Chi sono quelli che «uccidono il corpo»? Sono tutti coloro che alimentano l’odio e la persecuzione. Ma non bisogna avere paura, perché il grande progetto del Regno di Dio sarà presto reso manifesto a tutti. Ciò che ora si può appena mormorare all’orecchio sarà proclamato «sui tetti». Non dobbiamo perderci di coraggio se oggi si predica l’ideologia nefasta del rifiuto dello straniero, l’uso delle ruspe nei campi rom, il dominio dell’idolatria del denaro e del potere. Molti cristiani, purtroppo, obbediscono al capopopolo di turno piuttosto che al Vangelo. Dio però ha un altro piano e giungerà a realizzarlo.

Non abbiate paura di quelli che uccidono il corpo.

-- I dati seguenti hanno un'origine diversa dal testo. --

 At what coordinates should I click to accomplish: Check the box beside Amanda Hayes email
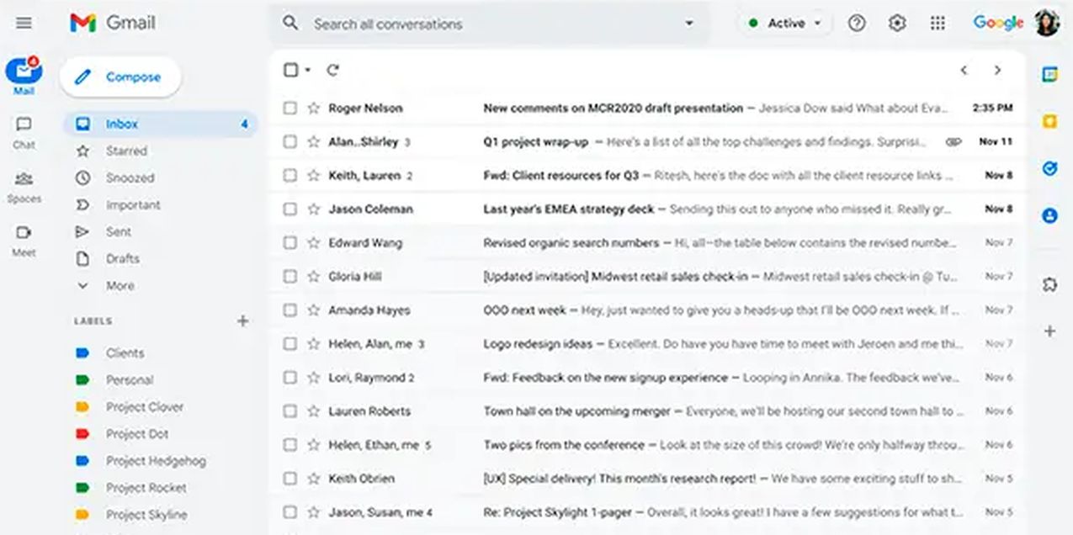click(290, 310)
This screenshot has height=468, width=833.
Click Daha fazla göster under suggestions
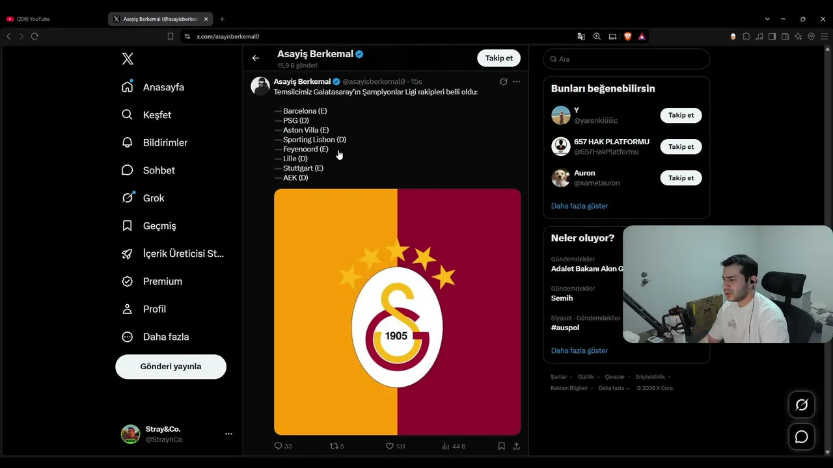(579, 206)
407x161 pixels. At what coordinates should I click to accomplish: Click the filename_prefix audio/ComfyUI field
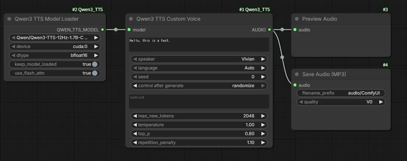[341, 93]
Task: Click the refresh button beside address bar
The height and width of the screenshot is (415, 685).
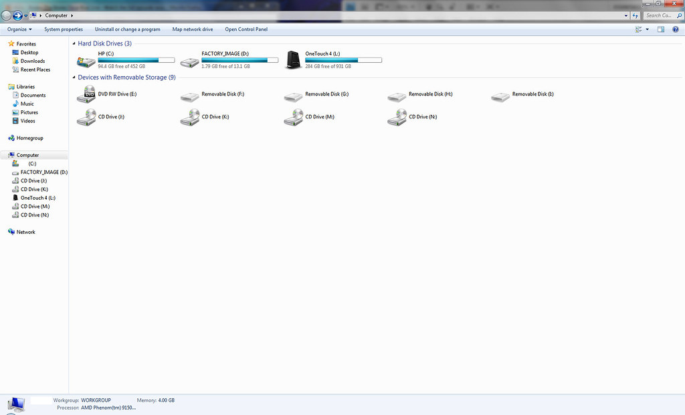Action: [635, 15]
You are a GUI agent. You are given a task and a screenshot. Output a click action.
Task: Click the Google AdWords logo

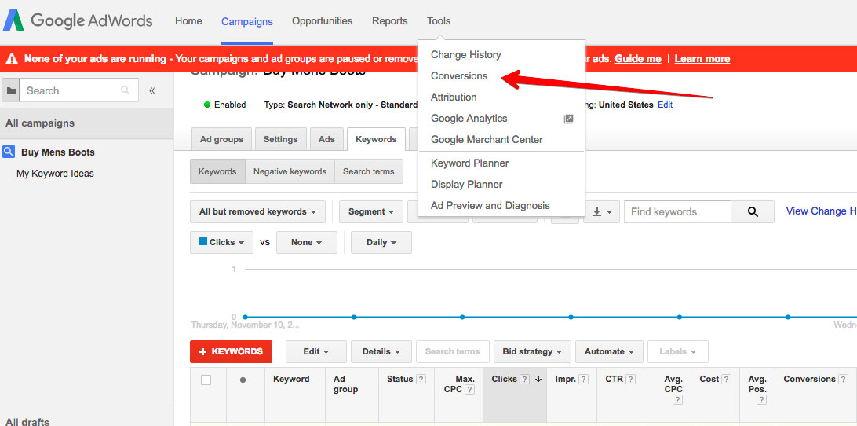click(x=78, y=21)
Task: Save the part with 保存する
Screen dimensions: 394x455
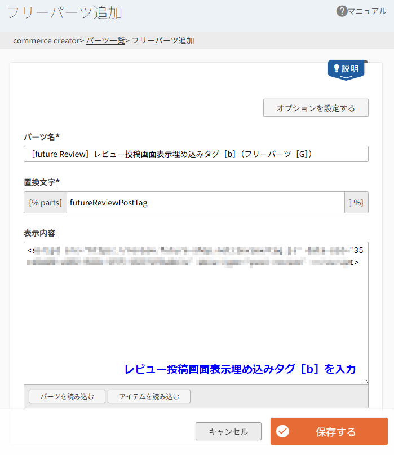Action: 329,432
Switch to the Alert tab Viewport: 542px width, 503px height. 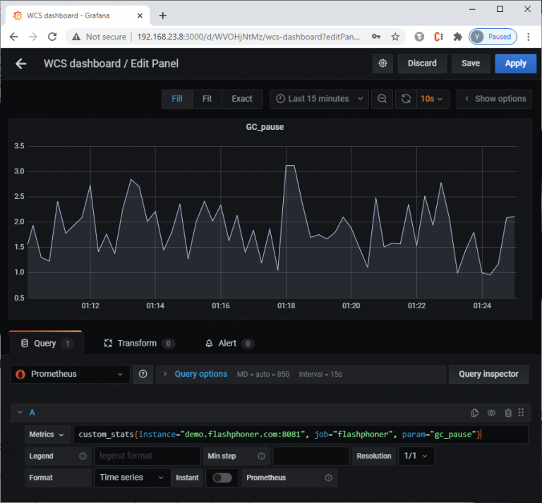point(227,344)
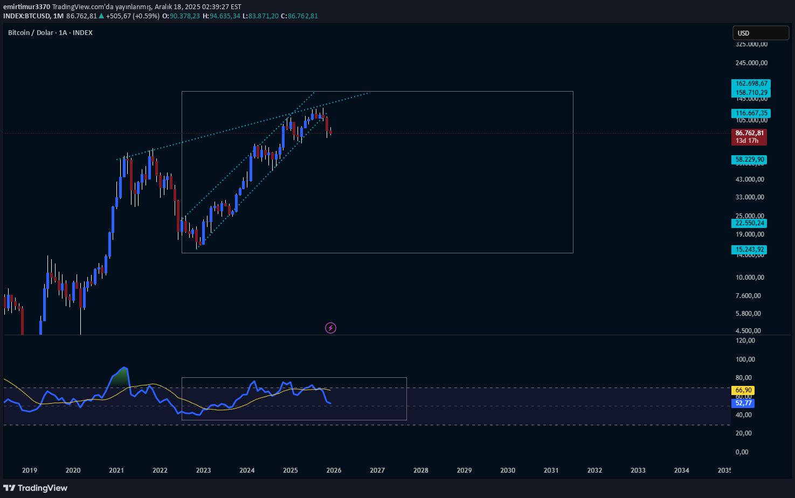This screenshot has width=795, height=498.
Task: Click the INDEX exchange label in chart legend
Action: tap(83, 32)
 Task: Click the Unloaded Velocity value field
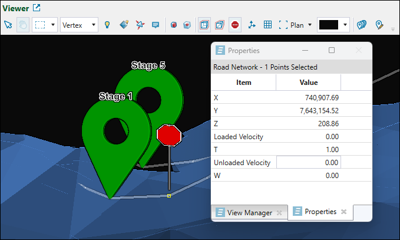tap(308, 162)
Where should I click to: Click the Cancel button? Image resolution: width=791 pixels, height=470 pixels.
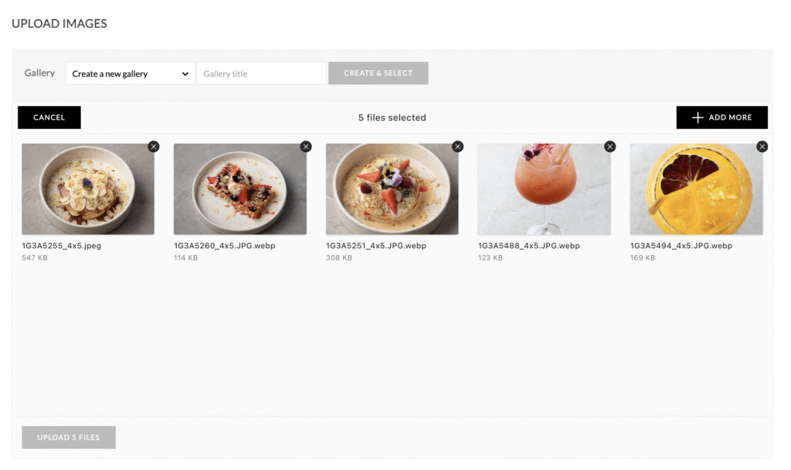point(49,118)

Un mio amico monaco iracheno, vissuto sempre in scenari di guerra e di violenza, alla domanda se non avesse paura di morire, mi rispose con un sorriso: «E perché dovrei aver paura? La morte è solo un cambiamento di luogo». Gli uomini possono accanirsi contro la vita del corpo, possono anche soffocarla, distruggerla, ma non hanno alcun potere sulla vita vera, che sfugge ad ogni attacco.
La vita è l’esistenza vera dell’uomo, quella che si fonda in Dio e si compie in Lui. La morte, invece, è l’esistenza – simile a quella di un’ombra – dell’uomo che ha smarrito la sua vicinanza con Dio e la relazione con il fratello. La vera vita, che Dio assicura in maniera definitiva, non può essere diminuita né tolta dagli uomini, neppure attraverso una morte violenta.

Voi valete più di molti passeri!
Il Padre veglia sulla sua creazione, compreso ciò che si compra per niente, come un passero.
Di fronte ai rischi della missione, e anche alla rinuncia da parte di numerosi inviati, il discepolo che vuole mantenersi fedele deve avvertire di essere oggetto della tenerezza del Padre che è nei cieli.
Chi avrà mantenuta integra la sua professione di fede, come i profeti e i martiri, troverà in Gesù un difensore al momento del giudizio.